▸ GIVEN DATA:
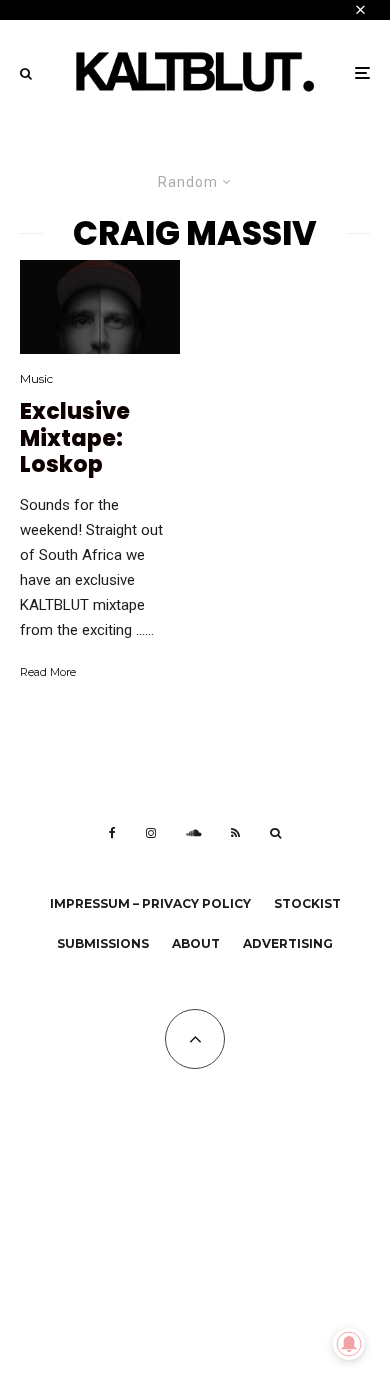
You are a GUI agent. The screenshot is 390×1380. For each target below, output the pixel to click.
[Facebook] (112, 833)
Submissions (103, 943)
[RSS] (235, 833)
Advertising (288, 943)
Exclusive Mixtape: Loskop (75, 438)
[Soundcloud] (193, 833)
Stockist (307, 903)
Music (36, 378)
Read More (48, 672)
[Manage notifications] (349, 1344)
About (196, 943)
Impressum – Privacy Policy (150, 903)
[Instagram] (151, 833)
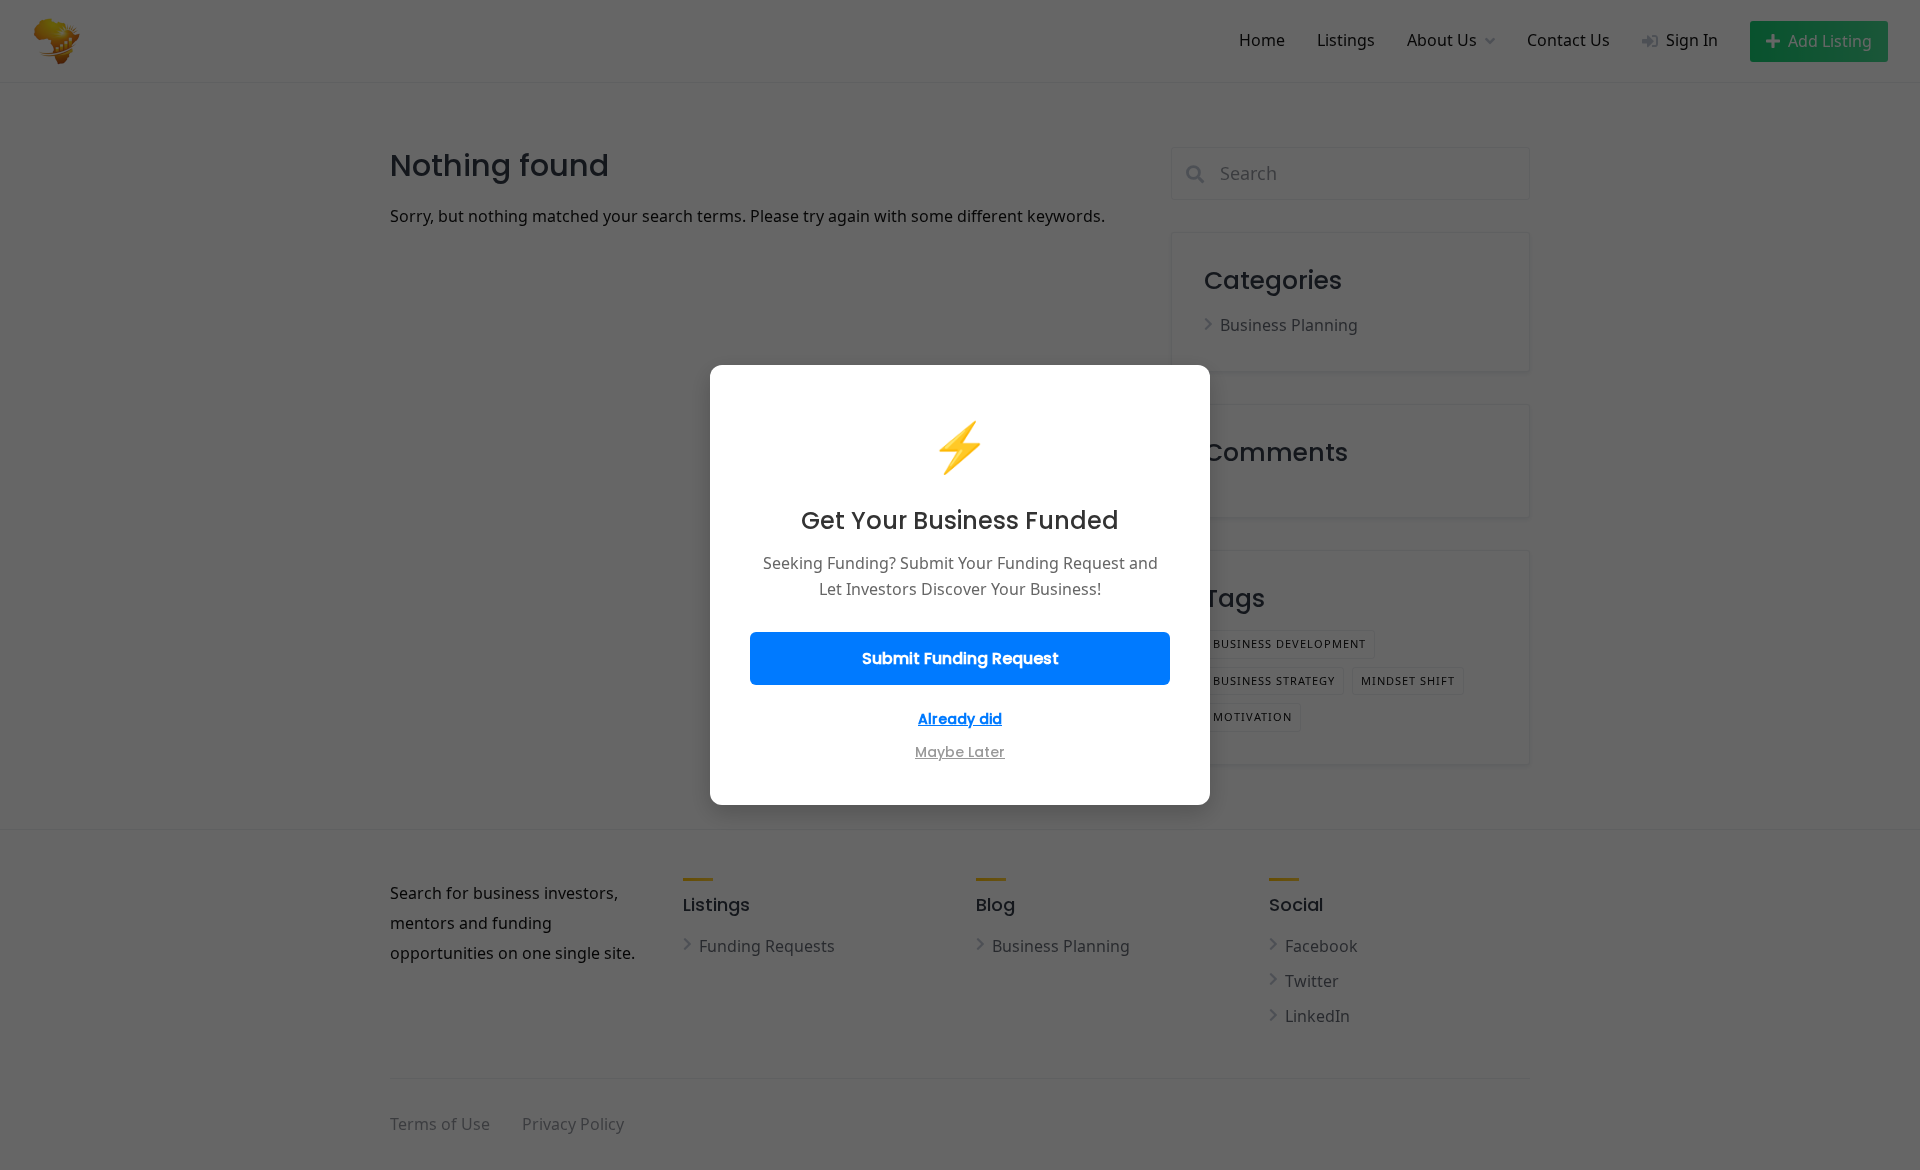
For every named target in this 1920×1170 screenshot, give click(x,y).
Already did (960, 719)
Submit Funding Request (960, 658)
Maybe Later (960, 752)
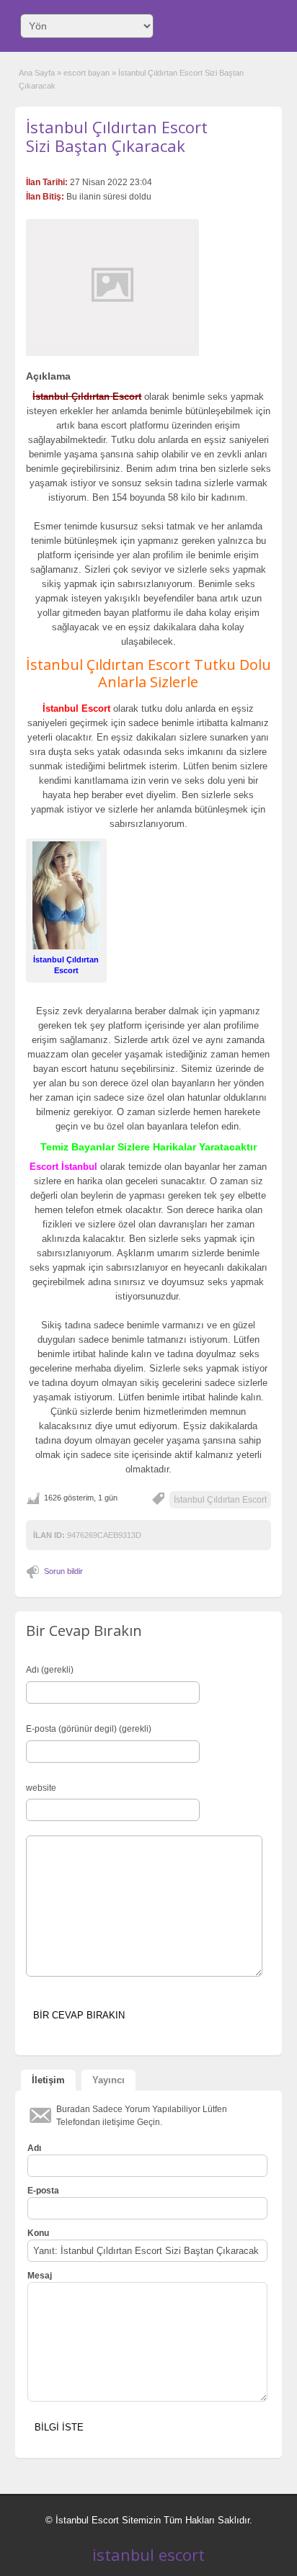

▸ WORK TO BE COMPLETED:
Leave images out of the retyped records; keep all else exact.

▸ YOUR RESPONSE:
You are a GUI agent. The screenshot is 390×1380. For each target below, output the pixel to click.
[Facebook] (112, 833)
Submissions (103, 943)
[RSS] (235, 833)
Advertising (288, 943)
Exclusive Mixtape: Loskop (75, 438)
[Soundcloud] (193, 833)
Stockist (307, 903)
Music (36, 378)
Read More (48, 672)
[Manage notifications] (349, 1344)
About (196, 943)
Impressum – Privacy Policy (150, 903)
[Instagram] (151, 833)
For every named target in this 1920×1170 screenshot, give click(x,y).
Already did (960, 719)
Submit Funding Request (960, 658)
Maybe Later (960, 752)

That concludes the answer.